Contrôle parlementaire sur le numérique à Brazzaville
Brazzaville, 17 janvier 2026. Une délégation de la commission des affaires juridiques de l’Assemblée nationale a effectué, le 16 janvier, une visite de terrain à l’Agence de développement de l’économie numérique (Aden) et au Centre africain de recherche en intelligence artificielle (Caria).
L’objectif annoncé est de s’assurer du bon fonctionnement et de la viabilité de ces établissements publics créés, dans un contexte où le numérique prend une place croissante dans les services et les usages du quotidien, selon les informations rapportées par l’Agence congolaise d’information (ACI).
Après l’audition du ministre Léon Juste Ibombo
La descente s’inscrit dans la mission de contrôle de l’action gouvernementale menée par la commission. Elle intervient après l’audition du ministre des Postes, des Télécommunications et de l’Économie numérique, Léon Juste Ibombo, par les députés membres de cette commission (ACI).

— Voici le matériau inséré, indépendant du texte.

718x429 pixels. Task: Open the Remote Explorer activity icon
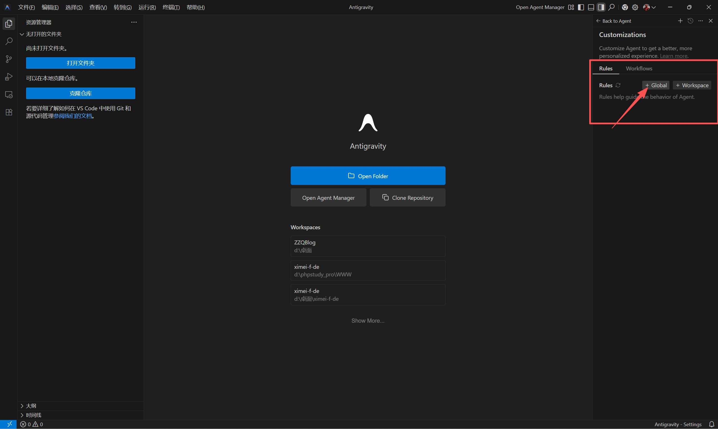(x=9, y=95)
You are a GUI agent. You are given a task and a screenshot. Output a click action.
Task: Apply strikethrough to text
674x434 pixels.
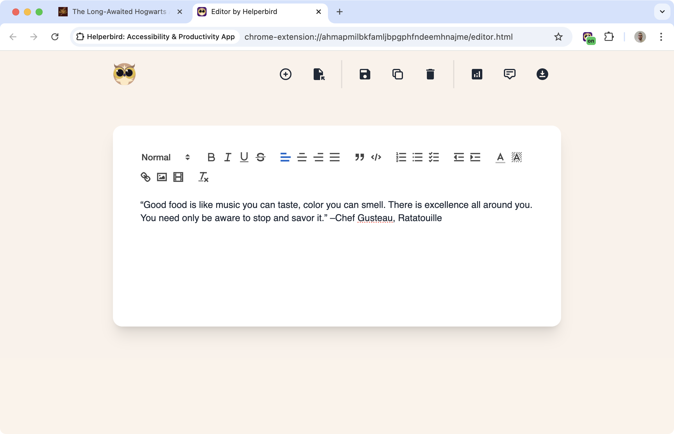point(261,157)
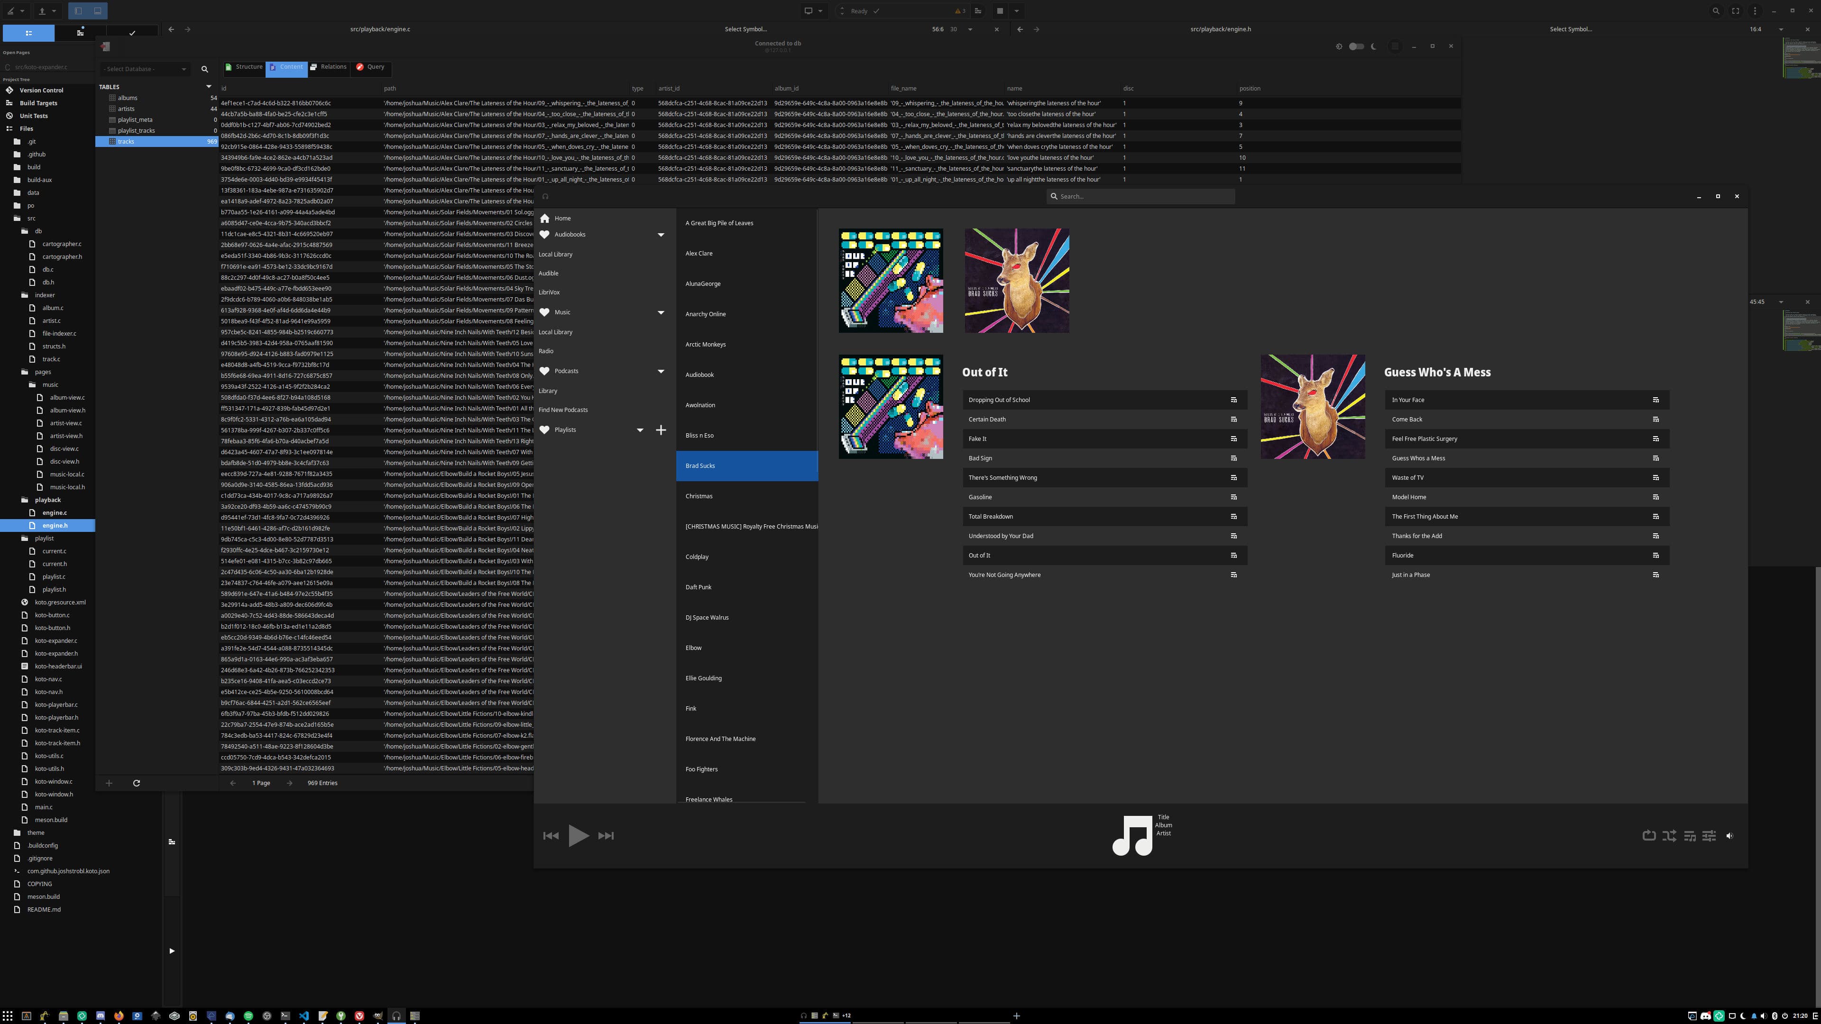Click the volume speaker icon
1821x1024 pixels.
coord(1730,835)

À l’issue des échanges sur site, le député Juste Bernardin Gavet a indiqué que la visite avait permis de constater l’effectivité de l’existence de ces structures, un point important pour apprécier leur capacité à assurer les missions qui leur ont été confiées (ACI).
Aden : soutien aux startups et écosystème numérique
Sur le volet Aden, Juste Bernardin Gavet a salué la vision du gouvernement en matière de développement de l’économie numérique, en évoquant l’implémentation progressive des services numériques dans la vie quotidienne (ACI).

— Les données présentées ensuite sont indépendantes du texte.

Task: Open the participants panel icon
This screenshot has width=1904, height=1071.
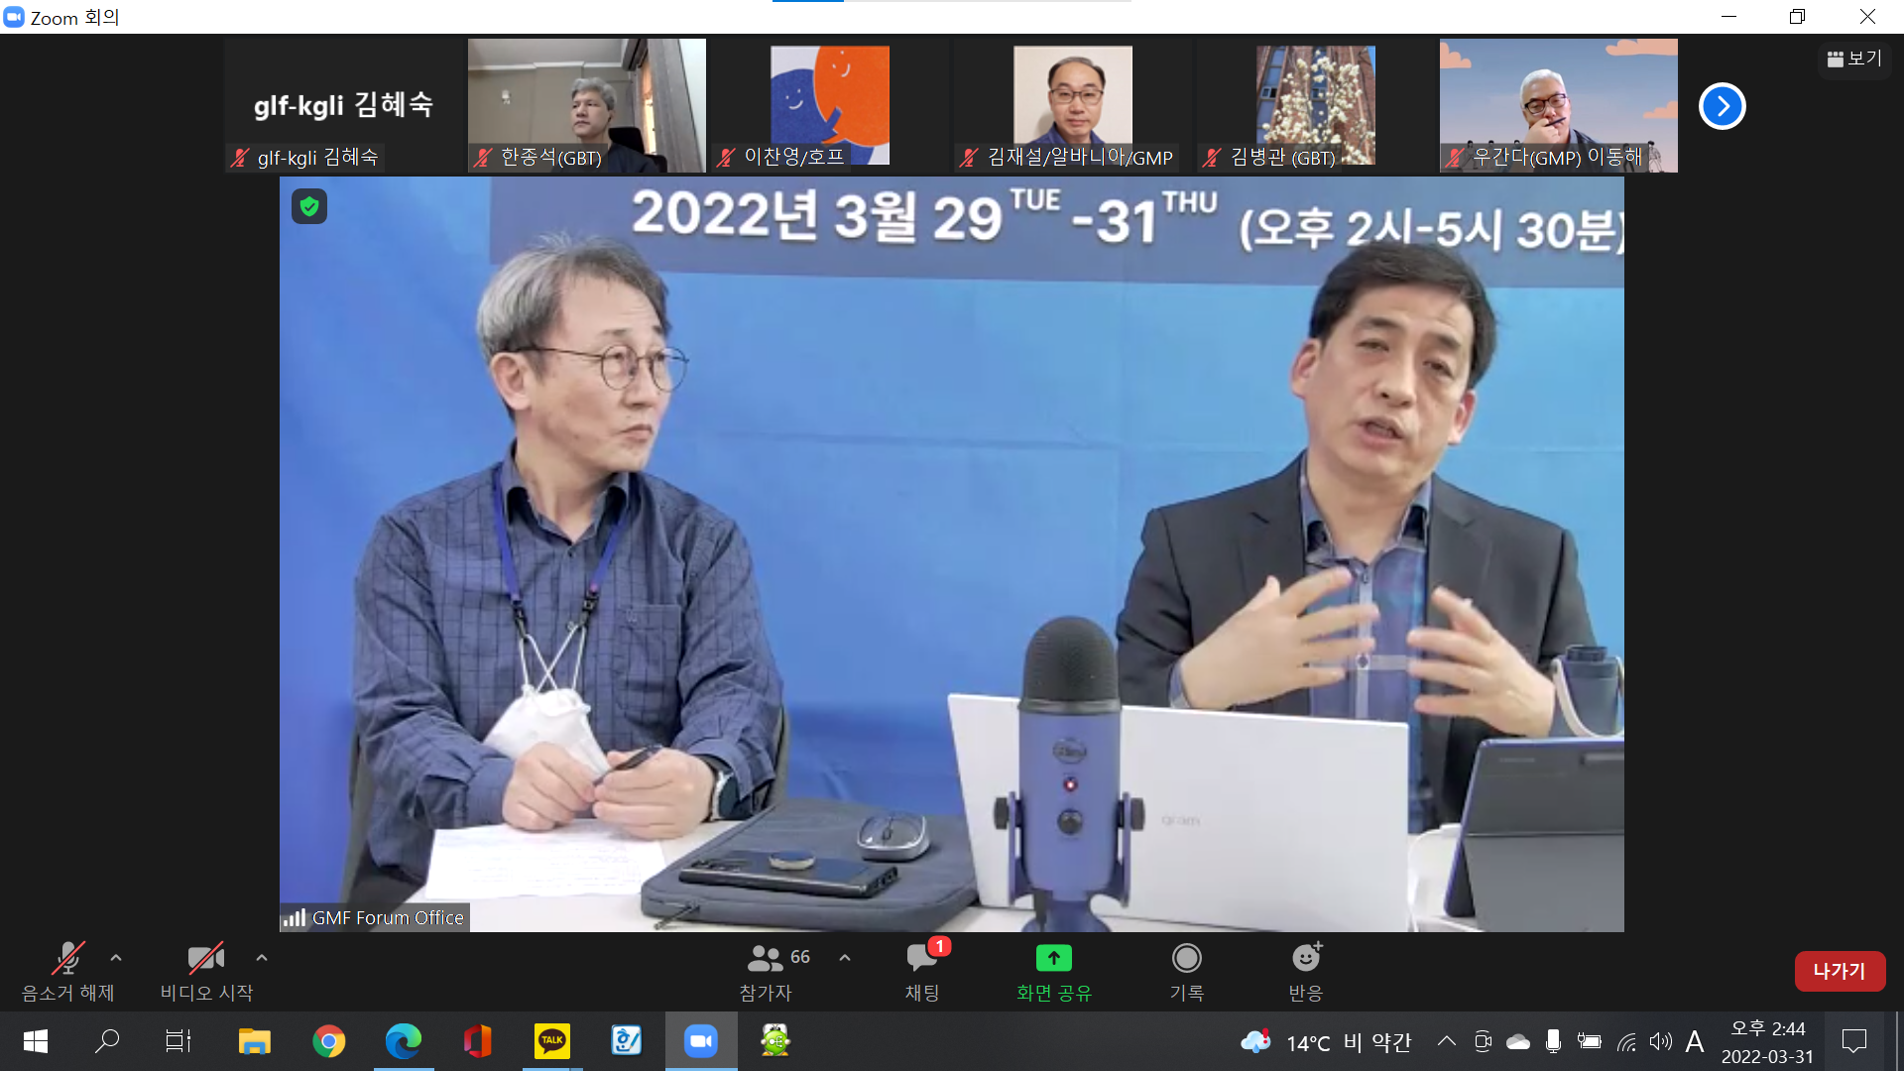Action: tap(765, 958)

Le député a également insisté sur le rôle de l’Aden dans l’accompagnement des startups et, plus largement, dans la structuration de l’écosystème numérique. Dans son propos, il a présenté l’agence comme un levier pour faire émerger des solutions locales et encourager l’innovation (ACI).

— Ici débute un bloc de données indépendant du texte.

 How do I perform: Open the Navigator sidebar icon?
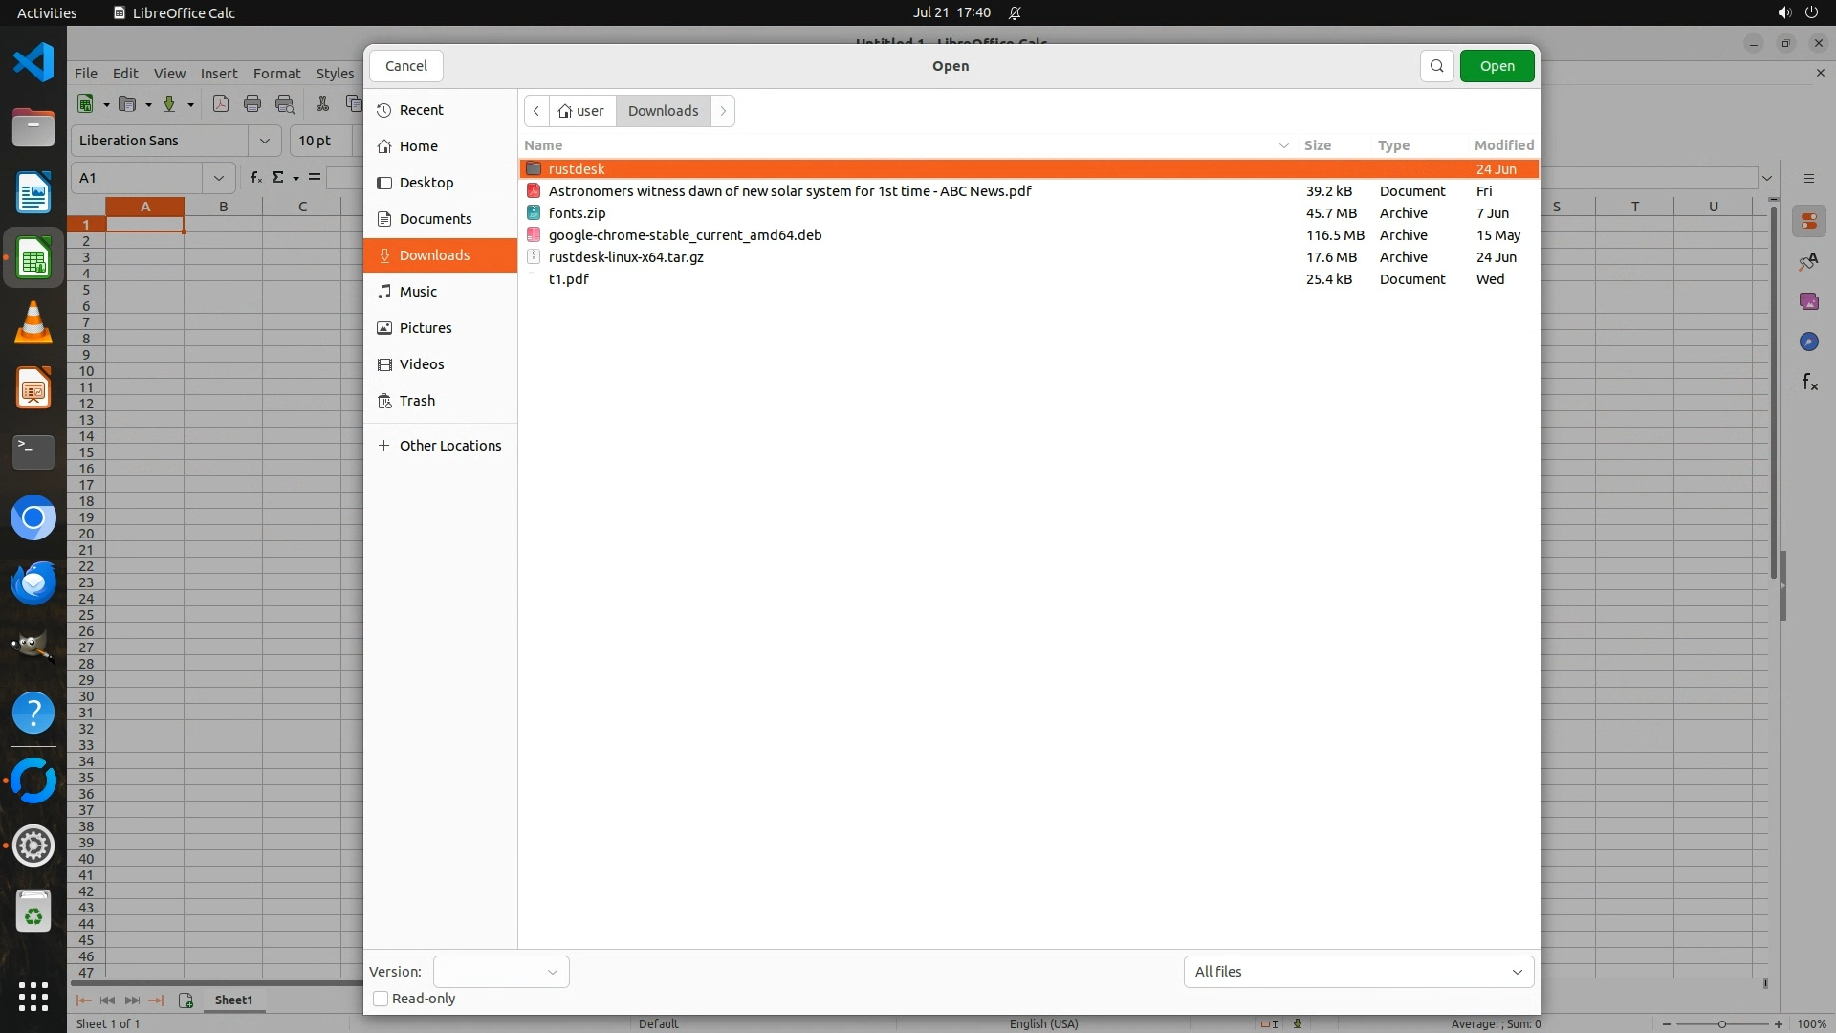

Caria : projets jugés prometteurs, textes attendus
Au Centre africain de recherche en intelligence artificielle, la délégation a relevé l’existence de projets qualifiés de prometteurs, tout en notant des contraintes qui pèsent sur le déploiement de certaines actions, selon les éléments communiqués (ACI).
Parmi les difficultés citées figure l’absence de certains textes d’application. Pour les députés, ces textes restent déterminants pour asseoir la viabilité du Caria, sécuriser son fonctionnement et clarifier les modalités nécessaires à la mise en œuvre de ses missions (ACI).
Conditions de travail et points d’attention relevés
La visite a aussi mis en lumière des faiblesses à corriger. Juste Bernardin Gavet a évoqué la précarité des conditions de travail de cadres et agents de l’Aden, sujet jugé sensible pour la continuité des services et la performance de l’établissement (ACI).
Concernant le Caria, l’insuffisance des textes d’application nécessaires à sa viabilité a été citée comme un frein. Les responsables politiques présents ont, selon l’ACI, pris note de ces éléments dans la perspective d’un suivi institutionnel.
Plaidoyer annoncé pour renforcer la viabilité des structures
Juste Bernardin Gavet a déclaré vouloir poursuivre le plaidoyer afin que ces deux structures puissent remplir pleinement leur rôle. L’enjeu, a-t-il laissé entendre, est d’aider ces établissements publics à fonctionner de manière efficace et régulière (ACI).
Selon lui, l’objectif est aussi de soutenir le développement de l’écosystème numérique et de contribuer à positionner le Congo parmi les acteurs engagés dans l’économie numérique. Il a associé cette ambition à une exigence de résultats concrets et durables (ACI).
Ibombo : comprendre les enjeux, mobiliser les budgets
Intervenant après la visite, le ministre Léon Juste Ibombo a expliqué que l’exercice avait permis à la délégation de mieux comprendre les enjeux et les besoins du secteur numérique « dans un contexte de crise », selon les propos relayés par l’ACI.
Dans la même déclaration, le ministre a sollicité un soutien continu des parlementaires, notamment pour l’obtention des budgets nécessaires. Il a indiqué que ces moyens doivent permettre d’assurer le développement de l’économie numérique en République du Congo (ACI).
Entre suivi institutionnel et attentes du terrain
Au-delà des constats, la séquence illustre une interaction classique entre contrôle parlementaire et pilotage sectoriel. Pour les usagers comme pour les professionnels, l’attention se porte sur la capacité des structures publiques à tenir leurs promesses et à consolider leurs bases juridiques et opérationnelles.
La visite du 16 janvier fixe ainsi un cadre de suivi, où les questions de ressources, de textes d’application et de conditions de travail sont mises sur la table. Les prochains arbitrages attendus viseront à renforcer l’efficacité de l’Aden et du Caria (ACI).